Exercise description:
After locating the line that contains "Task: Like the 'how long is pete ???' tweet", output that line and each one following it, exactly, to the end of the entries. No pictures.

[Saved data entries]

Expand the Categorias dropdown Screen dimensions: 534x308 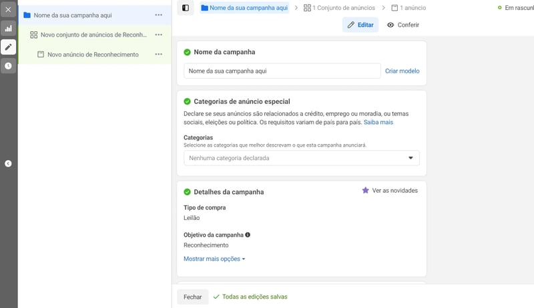[302, 159]
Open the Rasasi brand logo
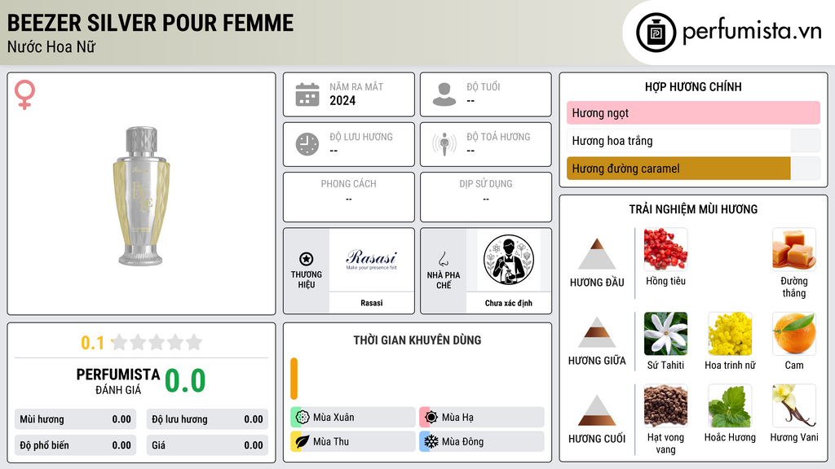The image size is (835, 469). coord(372,260)
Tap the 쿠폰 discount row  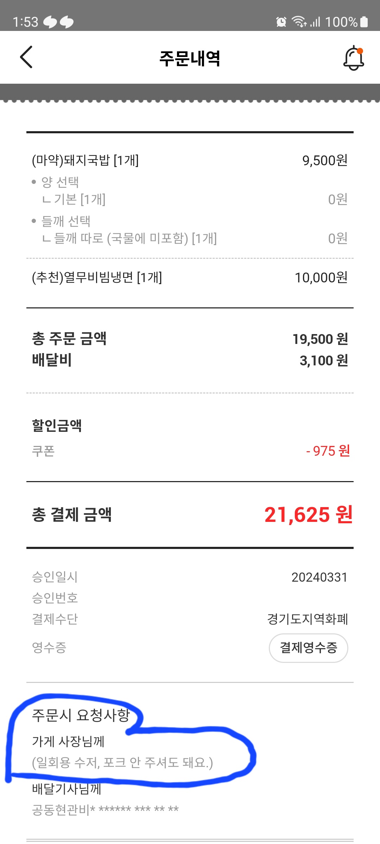coord(190,451)
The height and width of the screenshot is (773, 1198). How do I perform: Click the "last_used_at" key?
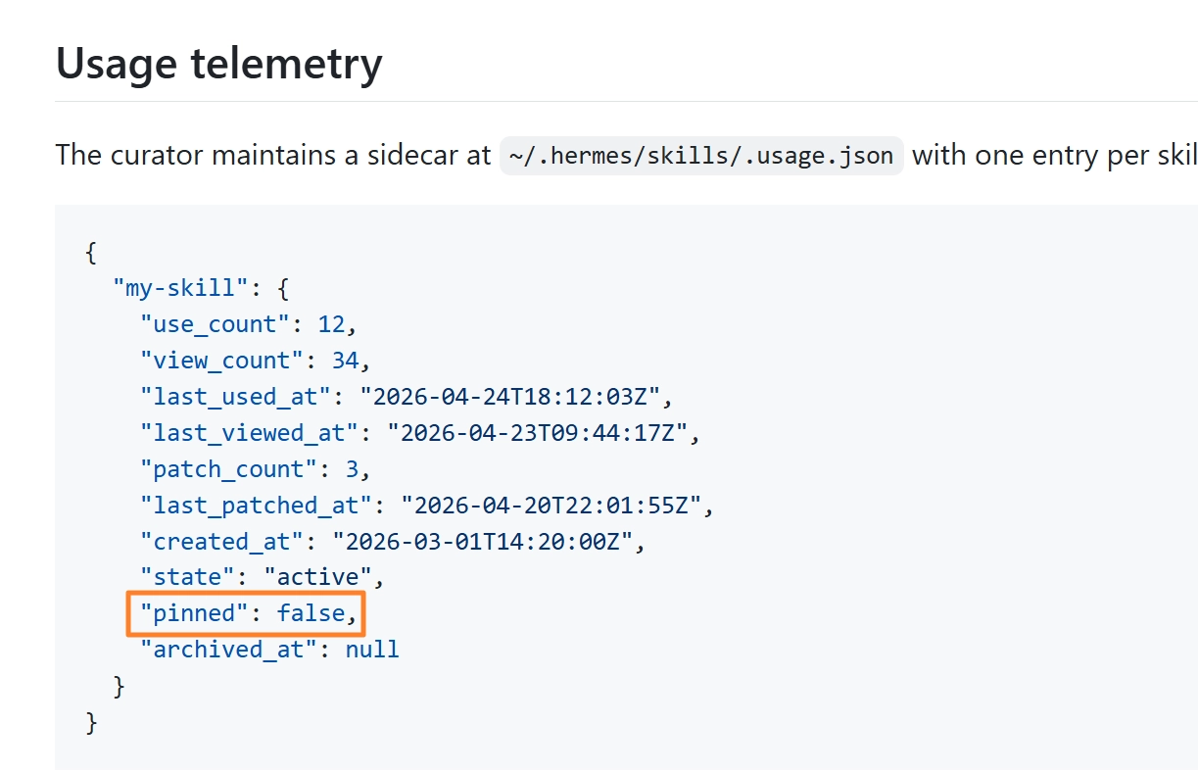236,397
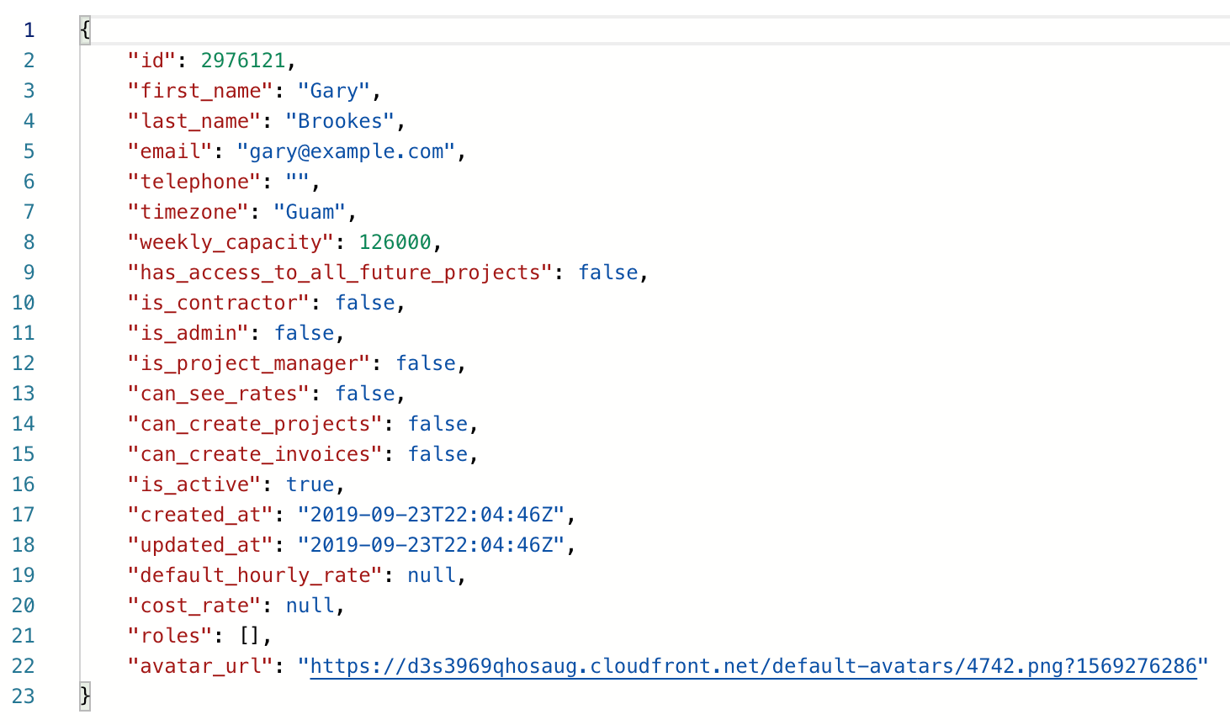Viewport: 1230px width, 725px height.
Task: Click the default_hourly_rate null value
Action: point(432,575)
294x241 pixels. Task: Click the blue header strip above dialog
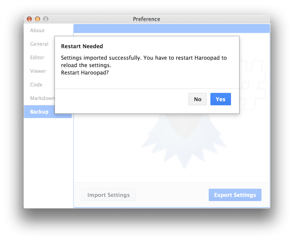pos(171,28)
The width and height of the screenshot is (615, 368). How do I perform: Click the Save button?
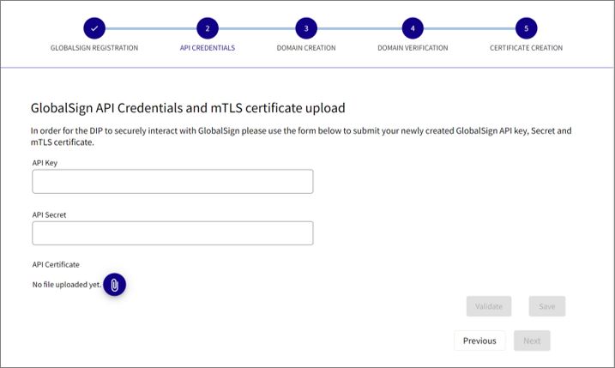[546, 306]
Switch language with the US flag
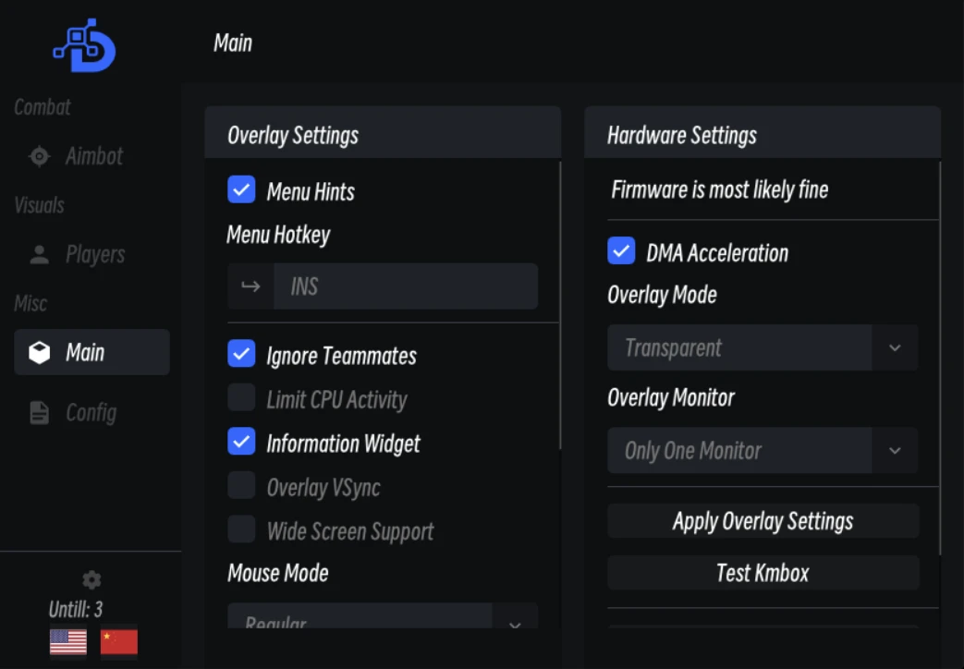Viewport: 964px width, 669px height. (68, 642)
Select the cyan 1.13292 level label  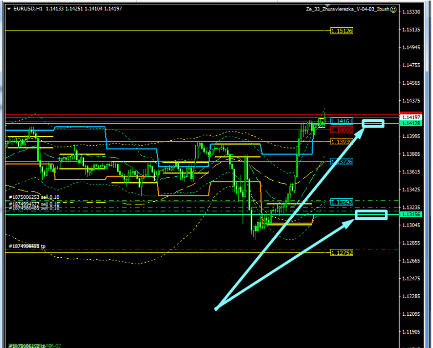pyautogui.click(x=342, y=202)
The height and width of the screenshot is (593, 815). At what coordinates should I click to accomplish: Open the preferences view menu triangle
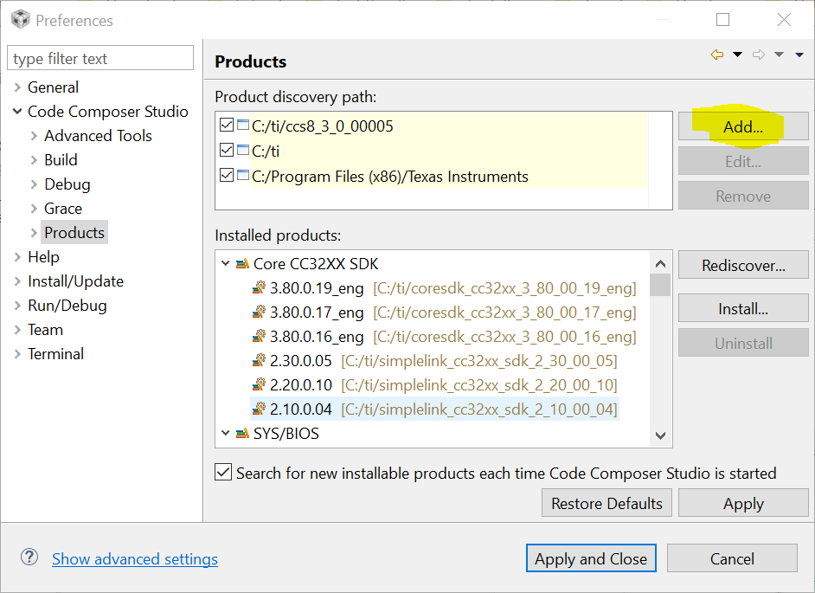799,55
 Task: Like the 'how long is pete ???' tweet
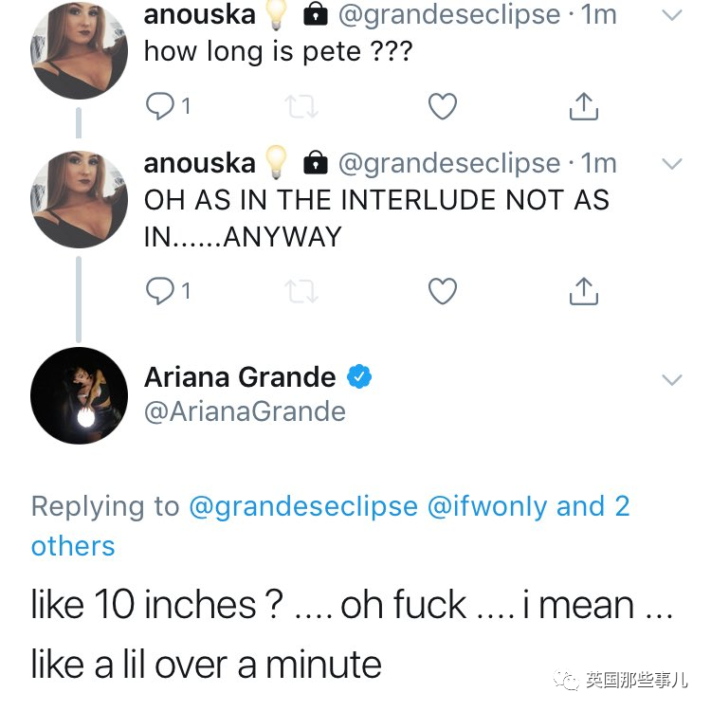coord(443,106)
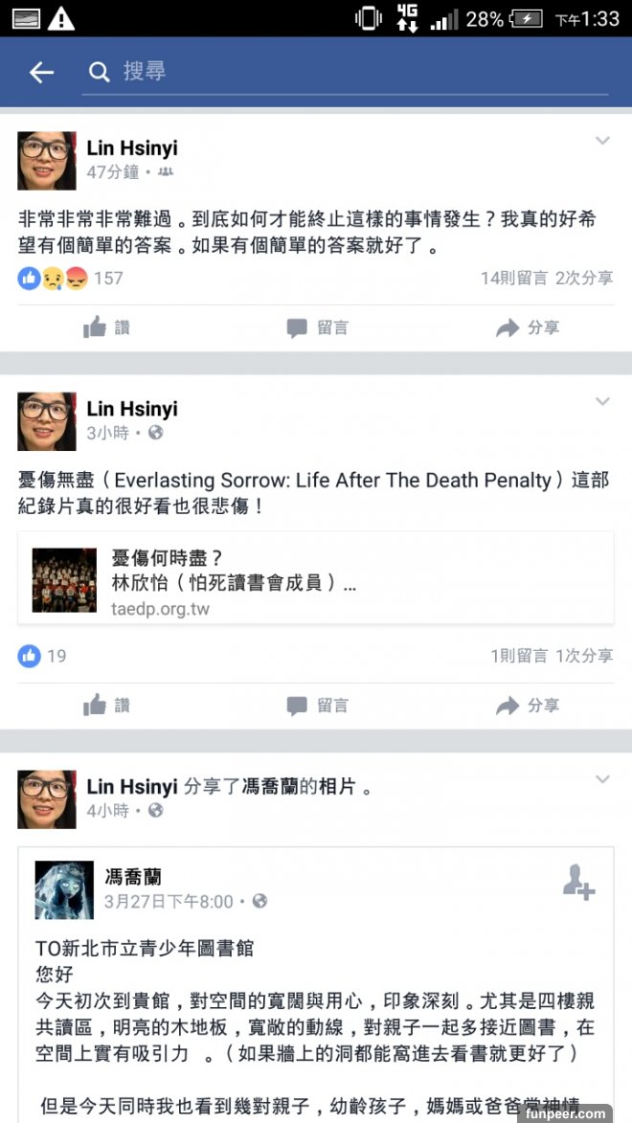Open reaction emojis showing 157 count
The image size is (632, 1123).
tap(70, 279)
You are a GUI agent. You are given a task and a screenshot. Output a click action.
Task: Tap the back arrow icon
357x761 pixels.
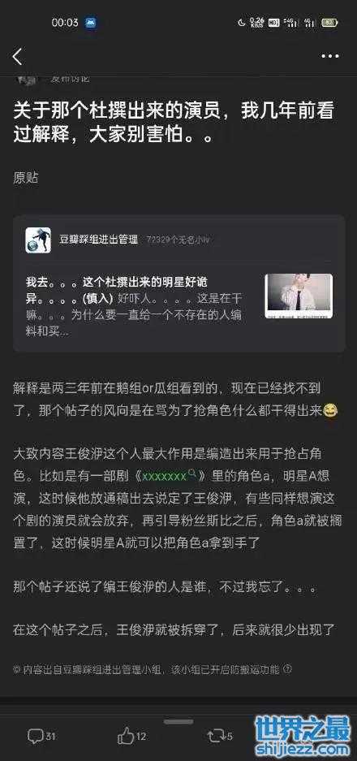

Answer space:
 Task: Like the 'how long is pete ???' tweet
coord(443,106)
Open reaction emojis showing 157 count
The image size is (632, 1123).
tap(70, 279)
You are a GUI agent. You are given a task and a screenshot. Output a click action.
Task: Tap the back arrow icon
357x761 pixels.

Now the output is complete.